EXCERPT:

"""

# Analysis Question-2 Readability 

Readability: write a job that computes Gunning Fog Index and Flesch-Kincaid Readability (both reading ease and grade level) of user comments. Then:
Choose a subreddit and plot the distribution of these scores.
Choose two subreddits focused on similar topics but with different views, e.g., /r/apple and /r/android. Use these metrics to compare the populations from both.

Lets start our work with giving definitions of Gunning Fog Index and Flesch-Kincaid Readability:


# What is Gunning Fog Index

The Gunning fog index is a readability test for English writing. The index estimates the years of formal education a person needs to understand the text on the first reading. For instance, a fog index of 12 requires the reading level of a United States high school senior (around 18 years old). The test was developed in 1952 by Robert Gunning, an American businessman who had been involved in newspaper and textbook publishing.

The fog index is commonly used to confirm that text can be read easily by the intended audience. Texts for a wide audience generally need a fog index less than 12. Texts requiring near-universal understanding generally need an index less than 8.


*Complex Word: Count the "complex" words consisting of three or more syllables. Do not include proper nouns, familiar jargon, or compound words. Do not include common suffixes (such as -es, -ed, or -ing) as a syllable;


![alt text](https://i.imgur.com/S1wP7v0.jpg "Logo Title Text 1")

![alt text](https://i.imgur.com/3WshESB.jpg "Logo Title Text 1")



# What is Flesch-Kincaid Readability

The Flesch–Kincaid readability tests are readability tests designed to indicate how difficult a passage in English is to understand. There are two tests, the Flesch Reading Ease, and the Flesch–Kincaid Grade Level. Although they use the same core measures (word length and sentence length), they have different weighting factors.

"""

SHORT EXERCISE A: According to the readability page, which kinds of words should be left out when counting "complex" words?
SHORT EXERCISE B: From the readability page, return the passage starting with "# What is Flesch-Kincaid" and going on through "different weighting factors.".

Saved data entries
"""

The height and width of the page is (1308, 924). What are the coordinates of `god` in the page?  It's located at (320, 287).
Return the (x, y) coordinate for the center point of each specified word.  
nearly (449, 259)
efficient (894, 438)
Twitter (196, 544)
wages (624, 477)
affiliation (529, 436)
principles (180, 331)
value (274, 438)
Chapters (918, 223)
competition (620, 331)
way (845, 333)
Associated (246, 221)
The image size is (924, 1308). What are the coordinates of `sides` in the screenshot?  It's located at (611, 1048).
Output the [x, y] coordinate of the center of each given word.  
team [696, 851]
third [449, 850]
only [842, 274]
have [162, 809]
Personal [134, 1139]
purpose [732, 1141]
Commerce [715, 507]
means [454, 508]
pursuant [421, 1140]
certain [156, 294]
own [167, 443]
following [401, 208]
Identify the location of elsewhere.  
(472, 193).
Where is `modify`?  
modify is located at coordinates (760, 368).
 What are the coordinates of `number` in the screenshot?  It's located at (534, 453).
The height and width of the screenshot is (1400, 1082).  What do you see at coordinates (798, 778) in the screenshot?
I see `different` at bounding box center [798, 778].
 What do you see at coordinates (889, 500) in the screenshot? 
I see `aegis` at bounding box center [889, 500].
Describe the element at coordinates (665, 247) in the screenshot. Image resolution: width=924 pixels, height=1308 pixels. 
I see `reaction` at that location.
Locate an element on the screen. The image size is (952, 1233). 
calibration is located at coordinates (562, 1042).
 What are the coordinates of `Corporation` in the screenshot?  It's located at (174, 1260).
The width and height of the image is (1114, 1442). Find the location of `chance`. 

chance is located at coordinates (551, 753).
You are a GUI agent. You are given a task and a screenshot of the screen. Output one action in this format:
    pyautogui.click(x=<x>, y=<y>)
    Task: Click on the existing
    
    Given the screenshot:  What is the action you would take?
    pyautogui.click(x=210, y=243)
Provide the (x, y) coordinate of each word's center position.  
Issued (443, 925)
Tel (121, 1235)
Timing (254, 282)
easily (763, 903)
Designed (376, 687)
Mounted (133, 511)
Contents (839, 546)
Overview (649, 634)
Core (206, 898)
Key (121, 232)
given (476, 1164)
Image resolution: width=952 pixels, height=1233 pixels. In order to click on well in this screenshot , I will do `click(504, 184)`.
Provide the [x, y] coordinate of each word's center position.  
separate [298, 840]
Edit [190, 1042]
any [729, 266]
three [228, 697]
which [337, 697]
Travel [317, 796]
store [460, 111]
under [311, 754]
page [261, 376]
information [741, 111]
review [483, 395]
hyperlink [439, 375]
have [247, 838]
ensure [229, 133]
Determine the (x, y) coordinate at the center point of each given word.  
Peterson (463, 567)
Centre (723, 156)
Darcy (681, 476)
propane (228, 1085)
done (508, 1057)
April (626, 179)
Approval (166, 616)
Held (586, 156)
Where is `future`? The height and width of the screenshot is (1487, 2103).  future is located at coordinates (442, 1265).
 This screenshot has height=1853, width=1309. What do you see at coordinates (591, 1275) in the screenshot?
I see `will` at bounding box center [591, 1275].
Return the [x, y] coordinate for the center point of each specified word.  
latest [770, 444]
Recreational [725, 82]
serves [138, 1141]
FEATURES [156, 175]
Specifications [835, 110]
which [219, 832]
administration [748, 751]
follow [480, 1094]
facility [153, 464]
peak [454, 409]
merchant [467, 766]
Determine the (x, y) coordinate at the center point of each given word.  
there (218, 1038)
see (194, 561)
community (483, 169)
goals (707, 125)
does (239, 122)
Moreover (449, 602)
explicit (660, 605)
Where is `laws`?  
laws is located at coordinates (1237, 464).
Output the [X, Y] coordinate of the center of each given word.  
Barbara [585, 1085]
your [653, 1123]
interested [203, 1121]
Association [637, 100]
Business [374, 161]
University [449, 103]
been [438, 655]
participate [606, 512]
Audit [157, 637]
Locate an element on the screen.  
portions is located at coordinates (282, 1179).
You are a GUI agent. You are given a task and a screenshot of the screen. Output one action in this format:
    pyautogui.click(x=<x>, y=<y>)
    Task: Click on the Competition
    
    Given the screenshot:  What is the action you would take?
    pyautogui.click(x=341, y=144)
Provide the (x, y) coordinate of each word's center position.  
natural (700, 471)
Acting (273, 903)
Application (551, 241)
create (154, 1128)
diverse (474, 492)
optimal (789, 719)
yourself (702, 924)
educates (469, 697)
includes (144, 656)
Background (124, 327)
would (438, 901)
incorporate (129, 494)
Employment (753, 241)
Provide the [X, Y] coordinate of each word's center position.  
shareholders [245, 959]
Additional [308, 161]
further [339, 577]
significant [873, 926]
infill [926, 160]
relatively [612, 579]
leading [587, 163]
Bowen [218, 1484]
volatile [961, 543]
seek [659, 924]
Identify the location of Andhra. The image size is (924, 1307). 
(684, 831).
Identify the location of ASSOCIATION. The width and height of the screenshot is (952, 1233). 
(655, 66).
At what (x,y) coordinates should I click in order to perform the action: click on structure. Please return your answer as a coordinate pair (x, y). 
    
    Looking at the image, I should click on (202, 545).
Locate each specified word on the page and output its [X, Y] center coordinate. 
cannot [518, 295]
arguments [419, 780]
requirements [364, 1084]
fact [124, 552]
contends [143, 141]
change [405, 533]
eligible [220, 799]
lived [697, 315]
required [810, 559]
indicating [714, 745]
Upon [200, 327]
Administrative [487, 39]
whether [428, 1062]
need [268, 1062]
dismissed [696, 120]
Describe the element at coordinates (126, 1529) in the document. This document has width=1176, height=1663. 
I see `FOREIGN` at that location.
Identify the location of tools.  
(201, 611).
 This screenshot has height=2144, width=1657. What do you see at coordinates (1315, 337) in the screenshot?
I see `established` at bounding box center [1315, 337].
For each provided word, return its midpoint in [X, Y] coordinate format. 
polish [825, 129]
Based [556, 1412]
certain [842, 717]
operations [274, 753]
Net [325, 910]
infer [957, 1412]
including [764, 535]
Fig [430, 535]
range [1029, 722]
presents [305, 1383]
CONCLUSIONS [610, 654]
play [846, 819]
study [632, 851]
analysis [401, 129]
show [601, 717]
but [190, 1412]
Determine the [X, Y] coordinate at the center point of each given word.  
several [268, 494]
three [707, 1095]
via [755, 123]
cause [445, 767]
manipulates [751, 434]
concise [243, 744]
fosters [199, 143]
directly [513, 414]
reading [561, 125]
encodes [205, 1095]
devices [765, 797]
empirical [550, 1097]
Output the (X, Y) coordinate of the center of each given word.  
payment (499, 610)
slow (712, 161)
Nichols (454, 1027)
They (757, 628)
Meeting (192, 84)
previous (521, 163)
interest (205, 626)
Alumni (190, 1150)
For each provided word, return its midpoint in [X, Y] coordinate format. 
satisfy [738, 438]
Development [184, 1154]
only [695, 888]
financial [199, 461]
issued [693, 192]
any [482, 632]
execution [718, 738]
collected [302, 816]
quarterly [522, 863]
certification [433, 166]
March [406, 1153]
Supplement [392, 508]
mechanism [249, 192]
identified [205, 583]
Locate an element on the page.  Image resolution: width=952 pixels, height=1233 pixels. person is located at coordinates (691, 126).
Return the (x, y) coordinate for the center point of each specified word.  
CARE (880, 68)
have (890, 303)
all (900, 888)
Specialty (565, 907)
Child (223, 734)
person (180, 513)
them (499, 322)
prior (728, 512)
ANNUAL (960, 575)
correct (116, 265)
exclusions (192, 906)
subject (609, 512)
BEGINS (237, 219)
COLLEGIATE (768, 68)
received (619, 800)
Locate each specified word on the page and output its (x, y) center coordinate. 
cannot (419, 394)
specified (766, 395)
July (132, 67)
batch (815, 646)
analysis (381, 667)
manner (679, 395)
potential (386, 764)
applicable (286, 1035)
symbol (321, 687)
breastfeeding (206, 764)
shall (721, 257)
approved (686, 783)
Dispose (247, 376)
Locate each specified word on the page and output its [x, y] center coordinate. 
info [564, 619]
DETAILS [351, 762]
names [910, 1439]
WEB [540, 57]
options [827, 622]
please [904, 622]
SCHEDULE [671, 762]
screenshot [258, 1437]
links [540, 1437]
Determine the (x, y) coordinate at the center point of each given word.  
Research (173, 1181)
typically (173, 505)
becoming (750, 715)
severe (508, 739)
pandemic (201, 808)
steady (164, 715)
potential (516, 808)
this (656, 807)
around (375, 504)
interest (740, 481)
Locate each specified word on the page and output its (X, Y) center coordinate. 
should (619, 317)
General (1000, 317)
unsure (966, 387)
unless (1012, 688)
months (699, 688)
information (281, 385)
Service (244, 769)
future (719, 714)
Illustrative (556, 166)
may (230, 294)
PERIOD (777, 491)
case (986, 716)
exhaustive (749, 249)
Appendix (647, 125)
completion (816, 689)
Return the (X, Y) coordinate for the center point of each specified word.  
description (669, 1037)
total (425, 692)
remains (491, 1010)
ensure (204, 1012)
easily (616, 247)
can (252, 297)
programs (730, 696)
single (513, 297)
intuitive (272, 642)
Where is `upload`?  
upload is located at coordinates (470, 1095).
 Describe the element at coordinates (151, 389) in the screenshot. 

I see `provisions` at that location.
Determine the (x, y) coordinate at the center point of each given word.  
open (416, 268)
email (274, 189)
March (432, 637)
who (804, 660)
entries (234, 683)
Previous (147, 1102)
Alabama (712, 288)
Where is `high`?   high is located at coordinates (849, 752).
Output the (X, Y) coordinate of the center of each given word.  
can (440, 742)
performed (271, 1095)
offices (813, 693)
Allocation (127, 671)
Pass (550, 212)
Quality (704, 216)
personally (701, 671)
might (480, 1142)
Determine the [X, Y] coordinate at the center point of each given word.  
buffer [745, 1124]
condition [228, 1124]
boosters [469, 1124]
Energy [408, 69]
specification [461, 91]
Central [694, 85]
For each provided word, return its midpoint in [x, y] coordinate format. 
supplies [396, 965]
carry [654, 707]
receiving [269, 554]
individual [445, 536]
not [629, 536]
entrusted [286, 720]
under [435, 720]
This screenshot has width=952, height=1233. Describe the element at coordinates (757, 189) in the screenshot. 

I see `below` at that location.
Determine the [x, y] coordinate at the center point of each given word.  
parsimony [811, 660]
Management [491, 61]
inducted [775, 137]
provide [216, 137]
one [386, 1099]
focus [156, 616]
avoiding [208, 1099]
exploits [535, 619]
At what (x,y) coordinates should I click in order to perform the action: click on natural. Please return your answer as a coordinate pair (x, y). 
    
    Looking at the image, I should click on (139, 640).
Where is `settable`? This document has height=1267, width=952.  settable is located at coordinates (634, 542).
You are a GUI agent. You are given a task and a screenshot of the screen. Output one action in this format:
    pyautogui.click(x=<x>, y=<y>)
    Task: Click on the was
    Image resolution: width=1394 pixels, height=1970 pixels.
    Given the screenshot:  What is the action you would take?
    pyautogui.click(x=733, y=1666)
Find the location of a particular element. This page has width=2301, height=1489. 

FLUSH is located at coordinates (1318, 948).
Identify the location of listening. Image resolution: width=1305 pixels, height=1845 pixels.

"""

WRITTEN SOLUTION A: Proper nouns, familiar jargon, and compound words.

WRITTEN SOLUTION B:
# What is Flesch-Kincaid Readability

The Flesch–Kincaid readability tests are readability tests designed to indicate how difficult a passage in English is to understand. There are two tests, the Flesch Reading Ease, and the Flesch–Kincaid Grade Level. Although they use the same core measures (word length and sentence length), they have different weighting factors.